Small Street Journal
Merck & Co. has agreed to pay $4.85 billion to settle claims that its painkiller Vioxx caused heart attacks and strokes in thousands of users. Company officials warned that upon learning of the settlement, stockholders may suffer from dizziness, diarrhea, cramps, and loss of pulse.

Media Bites
The Archdiocese of Boston has placed a priest on leave after he was arrested on charges of stalking talk-show host Conan O'Brien. After a sufficient amount of counseling, he will be transferred to another talk show.

Inside Scoop
In preparation for his latest meeting with German Chancellor Angela Merkel, President Bush took a three-week correspondence course in Aromatherapy massage.

Weekly prediction
Mitt Romney will face the religion issue head-on by adopting a new nickname: Stormin' Mormon.

ben.alper@onlineoffbeat.com

November 07, 2007

Political Shorts – 12

Ben.GIF
Politics / Humor -Top Stories
Hillary Clinton said the other candidates are not piling onto her because she’s a woman, but because she's winning. Bill Clinton said it doesn't matter. He just loves the image.

Fred Thompson said he was unaware of his campaign co-chairman’s drug dealing past. Although in retrospect, Philip Martin's nickname, “Mr. Medellín,” should have tipped him off.
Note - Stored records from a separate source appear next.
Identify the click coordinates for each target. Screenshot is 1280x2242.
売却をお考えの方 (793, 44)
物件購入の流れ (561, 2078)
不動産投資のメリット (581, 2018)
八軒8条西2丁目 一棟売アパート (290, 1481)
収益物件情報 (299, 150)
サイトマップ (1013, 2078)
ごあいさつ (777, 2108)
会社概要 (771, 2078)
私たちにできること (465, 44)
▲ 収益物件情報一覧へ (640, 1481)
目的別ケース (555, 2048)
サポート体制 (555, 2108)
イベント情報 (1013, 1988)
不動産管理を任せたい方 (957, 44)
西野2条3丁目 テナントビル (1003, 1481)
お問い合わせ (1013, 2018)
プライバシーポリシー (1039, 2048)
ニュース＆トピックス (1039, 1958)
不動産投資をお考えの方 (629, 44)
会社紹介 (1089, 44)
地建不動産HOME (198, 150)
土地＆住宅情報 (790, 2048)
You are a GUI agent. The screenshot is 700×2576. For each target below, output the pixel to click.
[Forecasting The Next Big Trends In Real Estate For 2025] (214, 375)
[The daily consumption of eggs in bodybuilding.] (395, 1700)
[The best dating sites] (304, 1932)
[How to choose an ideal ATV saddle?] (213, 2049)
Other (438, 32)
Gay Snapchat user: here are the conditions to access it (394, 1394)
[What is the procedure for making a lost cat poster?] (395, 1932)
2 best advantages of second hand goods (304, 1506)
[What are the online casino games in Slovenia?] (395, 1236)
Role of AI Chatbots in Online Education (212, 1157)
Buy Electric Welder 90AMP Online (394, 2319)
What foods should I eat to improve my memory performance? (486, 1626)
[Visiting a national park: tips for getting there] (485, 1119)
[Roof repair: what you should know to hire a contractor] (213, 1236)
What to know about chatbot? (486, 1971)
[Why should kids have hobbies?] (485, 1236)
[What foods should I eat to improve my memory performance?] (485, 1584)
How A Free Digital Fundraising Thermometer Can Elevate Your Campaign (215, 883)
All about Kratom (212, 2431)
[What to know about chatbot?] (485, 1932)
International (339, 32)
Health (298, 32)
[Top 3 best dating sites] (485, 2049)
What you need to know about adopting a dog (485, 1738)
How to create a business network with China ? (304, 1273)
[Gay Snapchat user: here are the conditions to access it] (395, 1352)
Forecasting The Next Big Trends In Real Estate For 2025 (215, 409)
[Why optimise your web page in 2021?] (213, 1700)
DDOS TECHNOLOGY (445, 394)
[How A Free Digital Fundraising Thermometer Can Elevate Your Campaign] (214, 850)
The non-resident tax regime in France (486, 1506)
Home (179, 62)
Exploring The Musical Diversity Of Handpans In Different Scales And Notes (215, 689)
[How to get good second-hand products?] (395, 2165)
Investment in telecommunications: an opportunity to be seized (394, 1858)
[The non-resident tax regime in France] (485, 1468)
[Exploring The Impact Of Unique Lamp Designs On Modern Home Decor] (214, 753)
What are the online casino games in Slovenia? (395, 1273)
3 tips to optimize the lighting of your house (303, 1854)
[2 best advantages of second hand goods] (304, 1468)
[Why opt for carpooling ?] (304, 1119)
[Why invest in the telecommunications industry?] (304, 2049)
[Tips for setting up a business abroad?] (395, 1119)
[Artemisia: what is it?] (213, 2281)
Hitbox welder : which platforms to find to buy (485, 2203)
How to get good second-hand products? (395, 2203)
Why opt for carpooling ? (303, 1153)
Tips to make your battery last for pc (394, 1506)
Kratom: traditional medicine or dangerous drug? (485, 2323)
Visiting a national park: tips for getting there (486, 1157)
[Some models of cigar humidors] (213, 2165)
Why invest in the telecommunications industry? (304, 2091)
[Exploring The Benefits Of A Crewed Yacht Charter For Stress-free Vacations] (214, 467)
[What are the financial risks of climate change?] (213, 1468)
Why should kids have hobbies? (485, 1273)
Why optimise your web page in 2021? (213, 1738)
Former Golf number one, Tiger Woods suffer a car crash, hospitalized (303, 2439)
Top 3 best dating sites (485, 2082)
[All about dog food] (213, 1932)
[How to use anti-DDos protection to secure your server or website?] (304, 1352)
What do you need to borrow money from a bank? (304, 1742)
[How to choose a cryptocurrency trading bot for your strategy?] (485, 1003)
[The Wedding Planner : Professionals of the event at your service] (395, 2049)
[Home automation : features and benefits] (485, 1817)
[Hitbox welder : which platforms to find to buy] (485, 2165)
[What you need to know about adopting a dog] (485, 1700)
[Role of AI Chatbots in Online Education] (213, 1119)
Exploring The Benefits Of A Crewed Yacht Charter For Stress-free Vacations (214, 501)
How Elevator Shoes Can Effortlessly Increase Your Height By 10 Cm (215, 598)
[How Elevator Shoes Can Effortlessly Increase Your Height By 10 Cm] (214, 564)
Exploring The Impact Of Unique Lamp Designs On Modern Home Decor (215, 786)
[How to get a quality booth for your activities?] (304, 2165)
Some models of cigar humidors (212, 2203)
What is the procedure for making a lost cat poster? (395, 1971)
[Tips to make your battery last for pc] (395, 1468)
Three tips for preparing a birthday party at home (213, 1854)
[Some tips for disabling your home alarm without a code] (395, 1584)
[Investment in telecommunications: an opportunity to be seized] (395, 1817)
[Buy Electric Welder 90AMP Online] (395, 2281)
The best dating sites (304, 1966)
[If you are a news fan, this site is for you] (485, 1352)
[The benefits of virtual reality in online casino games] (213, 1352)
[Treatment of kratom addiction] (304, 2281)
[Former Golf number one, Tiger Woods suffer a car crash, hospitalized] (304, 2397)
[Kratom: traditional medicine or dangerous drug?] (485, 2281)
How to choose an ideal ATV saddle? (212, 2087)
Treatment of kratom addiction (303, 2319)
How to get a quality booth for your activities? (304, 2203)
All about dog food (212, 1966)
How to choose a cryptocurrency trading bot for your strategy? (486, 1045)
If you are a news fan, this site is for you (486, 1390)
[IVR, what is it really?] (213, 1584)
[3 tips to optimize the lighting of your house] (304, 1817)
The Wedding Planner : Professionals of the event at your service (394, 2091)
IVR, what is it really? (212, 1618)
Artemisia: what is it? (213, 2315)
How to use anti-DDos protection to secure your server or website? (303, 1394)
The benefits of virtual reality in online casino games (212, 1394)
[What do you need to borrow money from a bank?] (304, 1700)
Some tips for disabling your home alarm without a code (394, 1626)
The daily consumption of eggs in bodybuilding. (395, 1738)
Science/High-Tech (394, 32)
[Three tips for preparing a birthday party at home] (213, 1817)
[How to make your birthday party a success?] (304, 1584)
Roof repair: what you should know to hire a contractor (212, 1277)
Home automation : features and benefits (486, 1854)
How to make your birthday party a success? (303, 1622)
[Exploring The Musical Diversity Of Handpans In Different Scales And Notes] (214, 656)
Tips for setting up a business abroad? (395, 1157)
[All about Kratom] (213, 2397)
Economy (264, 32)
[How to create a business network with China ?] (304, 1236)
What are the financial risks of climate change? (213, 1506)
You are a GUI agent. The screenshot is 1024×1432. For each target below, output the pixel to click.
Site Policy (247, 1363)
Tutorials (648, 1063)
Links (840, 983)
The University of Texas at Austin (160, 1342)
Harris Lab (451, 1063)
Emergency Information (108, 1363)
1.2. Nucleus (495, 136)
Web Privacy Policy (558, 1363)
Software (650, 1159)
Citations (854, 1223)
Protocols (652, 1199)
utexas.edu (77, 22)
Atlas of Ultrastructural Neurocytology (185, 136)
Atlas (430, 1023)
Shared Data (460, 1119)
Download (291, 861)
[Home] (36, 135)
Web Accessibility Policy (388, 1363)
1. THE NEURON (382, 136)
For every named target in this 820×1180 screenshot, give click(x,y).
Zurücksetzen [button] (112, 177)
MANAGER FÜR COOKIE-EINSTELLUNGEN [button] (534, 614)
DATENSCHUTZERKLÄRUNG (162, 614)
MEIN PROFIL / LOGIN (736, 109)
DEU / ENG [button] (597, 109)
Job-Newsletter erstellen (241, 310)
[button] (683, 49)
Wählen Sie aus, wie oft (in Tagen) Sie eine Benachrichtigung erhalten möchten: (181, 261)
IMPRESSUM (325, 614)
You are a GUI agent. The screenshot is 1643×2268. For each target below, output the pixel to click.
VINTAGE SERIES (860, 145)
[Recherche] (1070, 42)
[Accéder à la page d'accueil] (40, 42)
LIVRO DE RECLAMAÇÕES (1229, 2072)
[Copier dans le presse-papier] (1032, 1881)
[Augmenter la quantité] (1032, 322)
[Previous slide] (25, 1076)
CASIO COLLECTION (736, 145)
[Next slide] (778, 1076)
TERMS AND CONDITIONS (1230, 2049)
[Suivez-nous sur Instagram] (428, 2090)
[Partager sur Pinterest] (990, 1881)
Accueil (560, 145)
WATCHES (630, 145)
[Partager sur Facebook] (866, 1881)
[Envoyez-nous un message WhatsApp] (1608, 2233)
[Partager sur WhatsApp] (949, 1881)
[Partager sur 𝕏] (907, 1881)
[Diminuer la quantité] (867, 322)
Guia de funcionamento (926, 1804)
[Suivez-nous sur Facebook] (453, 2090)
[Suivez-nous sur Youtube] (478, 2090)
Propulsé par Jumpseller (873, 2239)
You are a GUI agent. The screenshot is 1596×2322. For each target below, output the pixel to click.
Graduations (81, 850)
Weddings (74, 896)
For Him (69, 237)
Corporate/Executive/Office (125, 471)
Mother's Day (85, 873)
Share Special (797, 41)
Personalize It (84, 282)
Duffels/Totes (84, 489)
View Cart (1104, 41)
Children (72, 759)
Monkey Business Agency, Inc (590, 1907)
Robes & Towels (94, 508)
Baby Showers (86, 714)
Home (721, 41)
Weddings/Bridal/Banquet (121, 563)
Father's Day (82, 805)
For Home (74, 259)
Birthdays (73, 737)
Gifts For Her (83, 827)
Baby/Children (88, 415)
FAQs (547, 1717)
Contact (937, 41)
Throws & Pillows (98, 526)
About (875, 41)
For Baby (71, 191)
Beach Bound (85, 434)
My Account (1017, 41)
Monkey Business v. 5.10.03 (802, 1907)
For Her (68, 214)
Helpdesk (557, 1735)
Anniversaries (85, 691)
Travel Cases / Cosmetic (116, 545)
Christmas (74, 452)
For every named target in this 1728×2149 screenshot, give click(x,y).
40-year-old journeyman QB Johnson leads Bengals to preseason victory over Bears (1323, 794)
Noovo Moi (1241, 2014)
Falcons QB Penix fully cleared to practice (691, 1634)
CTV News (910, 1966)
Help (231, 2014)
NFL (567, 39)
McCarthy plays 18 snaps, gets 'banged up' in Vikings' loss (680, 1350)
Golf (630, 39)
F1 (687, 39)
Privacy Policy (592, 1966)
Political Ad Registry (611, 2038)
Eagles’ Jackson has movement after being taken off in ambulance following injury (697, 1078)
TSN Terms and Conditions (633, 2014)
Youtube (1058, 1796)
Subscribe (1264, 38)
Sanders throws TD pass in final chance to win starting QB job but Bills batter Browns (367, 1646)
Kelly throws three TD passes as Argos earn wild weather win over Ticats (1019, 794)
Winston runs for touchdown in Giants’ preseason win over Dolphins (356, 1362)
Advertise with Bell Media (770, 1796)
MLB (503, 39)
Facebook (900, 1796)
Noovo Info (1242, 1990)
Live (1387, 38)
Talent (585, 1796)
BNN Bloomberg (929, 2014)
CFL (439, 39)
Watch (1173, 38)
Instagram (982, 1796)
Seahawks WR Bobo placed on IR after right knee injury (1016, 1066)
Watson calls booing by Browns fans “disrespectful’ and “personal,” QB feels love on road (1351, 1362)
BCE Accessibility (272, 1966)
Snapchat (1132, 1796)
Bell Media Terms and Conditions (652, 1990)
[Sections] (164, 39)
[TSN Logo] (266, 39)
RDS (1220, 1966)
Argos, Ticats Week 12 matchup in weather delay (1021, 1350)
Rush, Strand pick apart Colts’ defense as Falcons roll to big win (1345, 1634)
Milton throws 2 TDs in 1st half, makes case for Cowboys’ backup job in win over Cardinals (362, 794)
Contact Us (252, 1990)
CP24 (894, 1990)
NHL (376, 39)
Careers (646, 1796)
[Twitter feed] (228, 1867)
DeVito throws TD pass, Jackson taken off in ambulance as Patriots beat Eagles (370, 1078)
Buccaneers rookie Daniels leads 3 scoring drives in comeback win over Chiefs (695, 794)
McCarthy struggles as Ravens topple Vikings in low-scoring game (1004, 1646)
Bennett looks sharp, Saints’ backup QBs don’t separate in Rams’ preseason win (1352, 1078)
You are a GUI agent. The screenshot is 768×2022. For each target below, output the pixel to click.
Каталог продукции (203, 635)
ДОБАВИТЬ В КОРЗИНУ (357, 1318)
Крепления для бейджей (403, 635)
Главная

Former Vice President Walter Mondale has endorsed Sen. Hillary Clinton for president. In addition to his support, Mondale told Clinton, “Feel free to use my ‘Where’s the beef?’ line. It never fails to kill.”

The New York Times reports the Bush administration is considering plans to close Guantanamo prison. Here are five possible uses for it:
• Guantanamo Bed, Breakfast, & Waterboarding Inn.
• Disney World - Guantanamo -- It’s a small cell after all.
• George W. Bush Presidential Library and Enhanced Interrogation Center.
• Club Med - Guantanamo -- You’ll come for the sun. You'll stay because we say so.
• Motel 6 - Guantanamo -- We’ll leave the light on -- until you talk.

Mess-achusetts Musings
Boston Mayor Tom Menino injured his knee lifting the World Series trophy, thus cementing the city’s reputation as America’s most out-of-shape sports town.

Small Street Journal
Singapore Airlines, the first operator of the new Airbus A380, is asking passengers to refrain from sex while in its first-class suites, which have double beds. However, to appease frisky customers, Barry White music will be piped into each restroom.

Media Bites
Shock jock Don Imus will return to the airwaves Dec. 3, on New York's WABC-AM. Imus says he will never again use offensive language -- until the writers strike is settled.

Inside Scoop
Mike Gravel’s wife has irrefutable proof that his first cousin is King Tut.

Weekly prediction
The Republican presidential campaign will have a new leader after the National Enquirer publishes a photo of a meatball resembling Ronald Reagan shaking hands with Tom Tancredo.